Eles obtêm informações sensíveis de adolescentes e fazem uma espécie de escravização virtual.

Por Plox

15/07/2023 07h36 - Atualizado há 9 meses

Um jovem de 16 anos foi detido recentemente em Belo Horizonte, após ser considerado suspeito de orquestrar uma série de crimes digitais por meio do Discord, um conhecido aplicativo de mensagens. Segundo as investigações da Polícia Civil, o menor estaria envolvido em casos de incentivo ao suicídio, exploração sexual de vulneráveis, tortura e até estímulo à zoofilia.

 

Foto: Reprodução/TV Globo

Atrocidades virtuais: Uma realidade alarmante

A plataforma Discord possibilita a comunicação ao vivo por vídeo dentro do aplicativo. Essa característica é manipulada por indivíduos mal-intencionados, pois, a menos que sejam gravados externamente, os eventos transmitidos não são registrados. De acordo com as informações divulgadas pela polícia, o jovem detido era o líder de um grupo que praticava crimes dentro dessa plataforma. A investigação aponta que ele tinha vínculos com outros jovens recentemente presos por crimes semelhantes.

O delegado da Delegacia de Crimes Cibernéticos, Ângelo Ramalho, descreveu como esses indivíduos atuavam: "Eles obtêm informações sensíveis de adolescentes e fazem uma espécie de escravização virtual. No caso dessa menina, foi subjugada, humilhada, sofrendo violência psicológica, física e sexual". Por sua vez, o Discord se manifestou, garantindo que "está empenhado em cooperar com as agências de aplicação da lei no Brasil, enquanto trabalha para o objetivo comum de prevenir danos".

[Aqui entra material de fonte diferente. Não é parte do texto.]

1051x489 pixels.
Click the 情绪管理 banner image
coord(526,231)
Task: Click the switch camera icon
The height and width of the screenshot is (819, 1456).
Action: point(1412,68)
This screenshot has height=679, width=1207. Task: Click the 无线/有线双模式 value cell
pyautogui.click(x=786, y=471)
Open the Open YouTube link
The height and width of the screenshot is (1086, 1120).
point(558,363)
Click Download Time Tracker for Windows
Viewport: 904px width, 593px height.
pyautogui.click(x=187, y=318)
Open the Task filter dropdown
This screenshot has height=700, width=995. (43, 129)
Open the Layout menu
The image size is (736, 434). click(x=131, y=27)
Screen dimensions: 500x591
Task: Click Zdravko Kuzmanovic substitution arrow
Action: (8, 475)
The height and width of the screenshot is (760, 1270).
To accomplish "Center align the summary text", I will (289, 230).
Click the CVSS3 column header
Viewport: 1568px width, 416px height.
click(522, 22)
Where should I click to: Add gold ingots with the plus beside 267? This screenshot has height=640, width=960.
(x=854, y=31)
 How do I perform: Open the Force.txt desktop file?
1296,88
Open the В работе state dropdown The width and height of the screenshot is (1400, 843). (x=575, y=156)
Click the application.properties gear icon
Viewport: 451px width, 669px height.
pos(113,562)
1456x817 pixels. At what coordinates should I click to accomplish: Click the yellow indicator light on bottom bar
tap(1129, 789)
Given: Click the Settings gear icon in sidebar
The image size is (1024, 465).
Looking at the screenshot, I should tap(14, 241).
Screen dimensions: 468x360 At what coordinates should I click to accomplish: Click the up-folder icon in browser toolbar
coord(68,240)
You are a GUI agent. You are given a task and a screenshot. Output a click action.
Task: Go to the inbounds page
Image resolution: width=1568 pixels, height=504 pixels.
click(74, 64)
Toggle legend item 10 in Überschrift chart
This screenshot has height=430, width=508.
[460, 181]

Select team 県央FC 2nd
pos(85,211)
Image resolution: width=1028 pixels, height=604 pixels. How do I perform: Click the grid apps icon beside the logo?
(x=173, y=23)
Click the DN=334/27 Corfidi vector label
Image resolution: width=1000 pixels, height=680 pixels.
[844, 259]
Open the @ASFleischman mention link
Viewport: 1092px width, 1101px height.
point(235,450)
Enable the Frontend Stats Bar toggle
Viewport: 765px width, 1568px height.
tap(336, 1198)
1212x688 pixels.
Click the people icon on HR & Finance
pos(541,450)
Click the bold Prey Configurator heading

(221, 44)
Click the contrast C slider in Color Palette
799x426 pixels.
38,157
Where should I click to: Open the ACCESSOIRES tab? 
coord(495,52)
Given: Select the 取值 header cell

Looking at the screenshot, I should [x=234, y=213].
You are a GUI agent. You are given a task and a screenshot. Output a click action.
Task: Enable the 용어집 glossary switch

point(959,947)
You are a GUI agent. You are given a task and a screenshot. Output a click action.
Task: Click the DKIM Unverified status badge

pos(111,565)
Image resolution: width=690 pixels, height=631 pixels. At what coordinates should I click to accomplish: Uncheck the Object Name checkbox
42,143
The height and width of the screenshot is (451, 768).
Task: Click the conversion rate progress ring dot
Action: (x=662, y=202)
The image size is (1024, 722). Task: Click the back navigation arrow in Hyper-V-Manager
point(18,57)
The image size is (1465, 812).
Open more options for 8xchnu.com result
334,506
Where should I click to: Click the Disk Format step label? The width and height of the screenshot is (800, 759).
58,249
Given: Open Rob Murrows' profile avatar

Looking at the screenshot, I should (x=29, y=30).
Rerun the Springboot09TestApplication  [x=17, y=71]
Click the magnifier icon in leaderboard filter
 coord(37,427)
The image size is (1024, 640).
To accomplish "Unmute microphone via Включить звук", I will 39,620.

Em um caso específico, a vítima, uma jovem de 13 anos, era coagida a se automutilar sob ameaça de ter suas informações sensíveis expostas. Detalhes mais chocantes vieram à tona quando o delegado Ramalho relatou que os infratores pediram à vítima para se envolver em atos de natureza sexual com um cachorro, chegando ao extremo de induzi-la a quebrar a pata do animal. Além disso, dentro de um grupo privado na plataforma, a jovem era obrigada a realizar ações como raspar a sobrancelha e introduzir objetos em si mesma, tudo sob a contagem regressiva dos agressores.

Ações policiais e cooperação internacional no combate ao crime virtual

O jovem foi encaminhado ao sistema socioeducativo e apesar de ter tentado apagar diversos arquivos em antecipação à ação policial, colaborou com as investigações, fornecendo informações sobre crimes cometidos por outros suspeitos. A prisão só foi possível graças à cooperação das forças de segurança brasileiras com organismos internacionais especializados em relatos de abusos e desaparecimentos infanto-juvenis.

No momento, a polícia concentra esforços na identificação de outras possíveis vítimas destes crimes. "O objetivo é trazer as vitimas pra luz, pra gente. A gente precisa identificá-las, elas são muitas", expressou o delegado Ramalho. De acordo com ele, muitas dessas vítimas são adolescentes vulneráveis, que enfrentam dificuldades de socialização e passam muito tempo no mundo virtual. Estas vítimas, normalmente atraídas por servidores de jogos online, acabam sendo levadas para grupos de namoro onde são acolhidas e incentivadas a compartilhar conteúdos pessoais, a partir dos quais são posteriormente chantageadas.

A Polícia Militar e a Polícia Civil lembram que as denúncias podem ser feitas pelo disque-denúncia, pelo número 181. Em situações de emergência, é recomendado acionar a Polícia Militar pelo 190.